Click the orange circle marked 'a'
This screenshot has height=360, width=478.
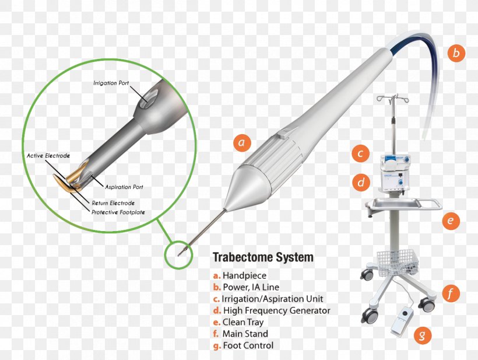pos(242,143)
* * *
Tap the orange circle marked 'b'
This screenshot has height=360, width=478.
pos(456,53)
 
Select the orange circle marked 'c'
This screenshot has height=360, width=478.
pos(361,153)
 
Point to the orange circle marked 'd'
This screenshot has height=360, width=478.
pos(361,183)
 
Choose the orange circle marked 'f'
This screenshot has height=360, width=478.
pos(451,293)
* * *
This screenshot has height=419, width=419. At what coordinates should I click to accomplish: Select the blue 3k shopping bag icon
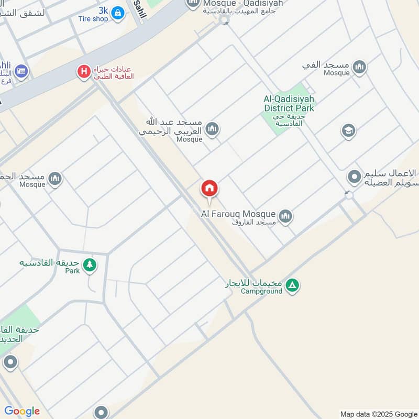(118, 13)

> **Problem details**
Can you reproduce the listing verbatim, from the line containing "Click the orange circle marked 'a'" up to and including the line containing "pos(242,143)", with the pictures left out?

> **Result**
Click the orange circle marked 'a'
This screenshot has height=360, width=478.
pos(242,143)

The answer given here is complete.